I would rephrase it as “turning orbital dynamics into a book’s worth of infodumps loosely tied together with action sequences.”

This is, by far, the most infodumpy Stephenson book I’ve ever read. Admittedly, I’d only read about half of his work, so maybe I’ve just been incredibly lucky.


#3

“Neal Stephenson discusses (MP3) the challenges of turning orbital dynamics into pulse-pounding fiction”

My first thought on reading that, after reading Seveneves, was: “Oh, don’t worry, he didn’t.”

It’s really a dreadfully boring book. I’ll forgive Neal Stephenson because he wrote “The Diamond Age”, but, damn.

Sorry Neal. I love a lot of your other work, but this was just an awful slog.


#4

Have you sampled Anathem? It’s far better than Seveneves, but still cheerfully, relentlessly didactic. He’s been off form his last two novels IMO.


#5

Yeah, I think I have a signed copy even. To me, it doesn’t come anywhere near Seveneves in terms of infodumps.


#6

I love infodumps. Hell, he even made one of the book’s main infodumpers a science popularizer. If you’re going to get infodumped on it might as well be by someone who’s good at it!

Of course, a lot of those infodumps make you say, “Not by any of the known laws of agronomy/anthropology/astronomy/botany/ecology/ergonomics/evolutionary biology/genetics/geology/materials science/oceanography/oncology/physics/physiology/population biology/psychology/sociology/statistics/thermodynamics/zoology is the info I just got dumped on me plausible for even a hot minute,” but whining about that is part of the fun.
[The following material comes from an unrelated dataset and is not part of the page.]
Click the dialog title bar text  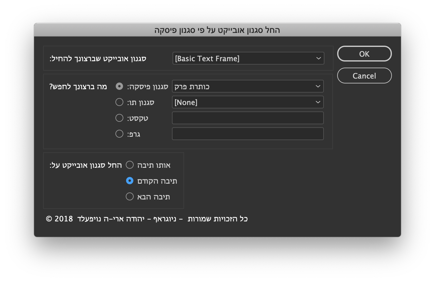pyautogui.click(x=218, y=30)
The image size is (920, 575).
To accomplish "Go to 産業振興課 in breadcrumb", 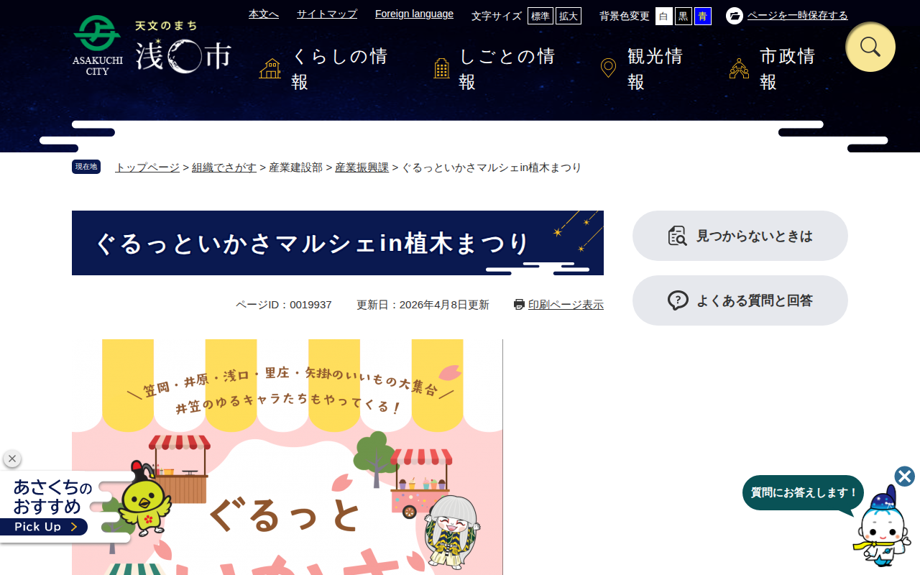I will point(362,167).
To the extent that Anathem was better (and I think it was) it was because he stuck to the tried-and-true SF formula of asking the audience to swallow one carefully justified impossibility (“the quantum consciousness of certain monks lets them jump between alternate universes!”) rather than asking the audience to endure a million little improbabilities. But different strokes and all that.


#7

I don’t suppose we can get a link to the podcast, as a whole, in case we want to subscribe, and not just the mp3 file of this interview?


#8

I thought Reamde was quite good.


#9

My review:


#10

SPOILERS AHEAD

I see people keeping saying this, but I have yet to see anyone point out any actual examples. The only science that is truly questionable that I saw was the genetics, and he more or less admits upfront that he is taking serious artistic licenses by saying something along the lines of, “all this shit was sci-fi up until a couple of years” in a book set in the future and glossing over the details. The orbital mechanics though? As an expert in the field* it all looked fine to me. In fact, anything where he started info dumping seemed more or less solid enough that I couldn’t see an obvious flaw.
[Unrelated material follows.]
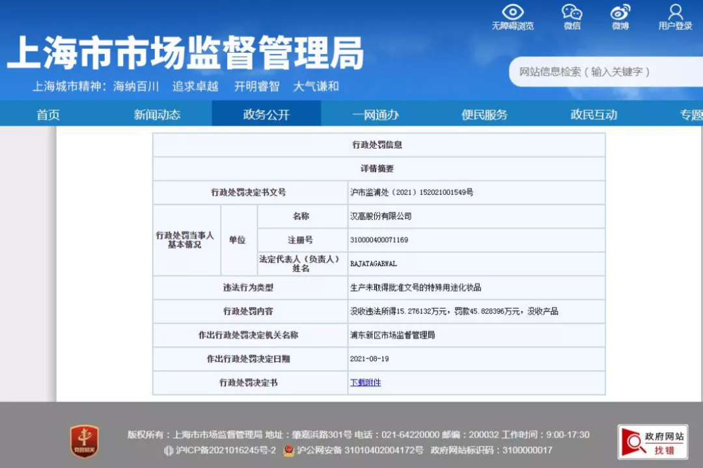Click the 党政机关 red emblem badge
The height and width of the screenshot is (468, 703).
click(84, 441)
Frankly, I think folks are setting too high of a bar and getting pedantic simply because it is Stephenson. Sure, I can point to a couple of spots where where I might wonder if that is what really would happen, but it is kind of missing the forest for the trees. Whether or not the thermodynamics of tunneling while the Earth is one fire works really isn’t all that important. Perfect scientific precision isn’t generally what we demand out of sci-fi novels. We tend to accept “good enough” and turn a blind eye when a little artistic liberty is needed.

All that said, Seveneves wasn’t my favorite book of his. I really enjoyed the first third. I really liked how humanity dealt with pending doom. Frankly, I think that is how we would deal with it; with a little dignity. I truly wish the book had carried on in that same vein. I am fucking bored to death of humans facing the apocalypse deciding that the best way to deal with it is to become poo flinging apes who waste their last resources on spite. What made the first third so good was that humanity got its shit together; not perfectly, but good enough.
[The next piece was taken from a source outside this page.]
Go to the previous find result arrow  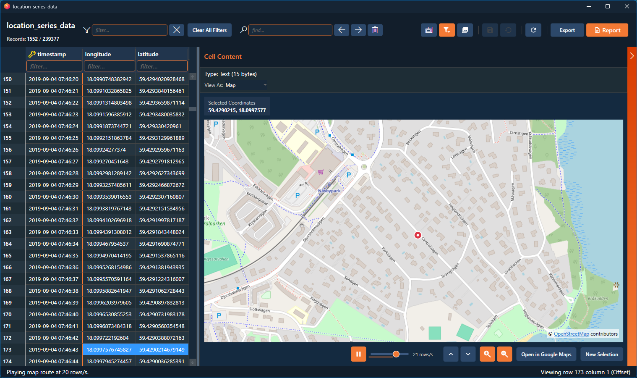click(x=342, y=30)
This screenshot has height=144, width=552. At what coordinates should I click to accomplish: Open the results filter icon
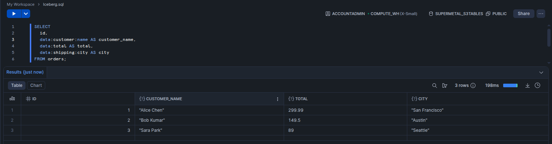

What made the second third less awesome was how the remains of humanity promptly tore itself up. It just wasn’t needed. The technical challenges and some personal conflict would have been enough. They could cut the entire mutiny and arrived at the end of the second third of the book without anything major being different. They could have killed everyone without needing it be due to stupid poo flinging.

The final third was a mixed bag for me. I didn’t hate it, and I didn’t love it. I like what humanity had done with the place, but once you got past the scenery, I thought the conflict they decided to focus on was kind of meh. I liked the characters, I just didn’t love the conflict itself. More than anything, that last story arch just didn’t really fit in with the first two thirds of the book. I feel like we dipped in too quickly into the future for it to be a proper piece to stand on its own, and stayed too long for it to be a prologue.

I think the first third and the destruction of Earth was awesome enough to justify the entire book. The second half of the book was also decent, if not great. I liked the book overall. It isn’t for everyone though.

*I play Kerbal Space Program a lot.


#11

Well, that explains that.


#12

Ask and ye shall receive


#13

Then it wouldn’t fit the character of a race of apes/monkeys.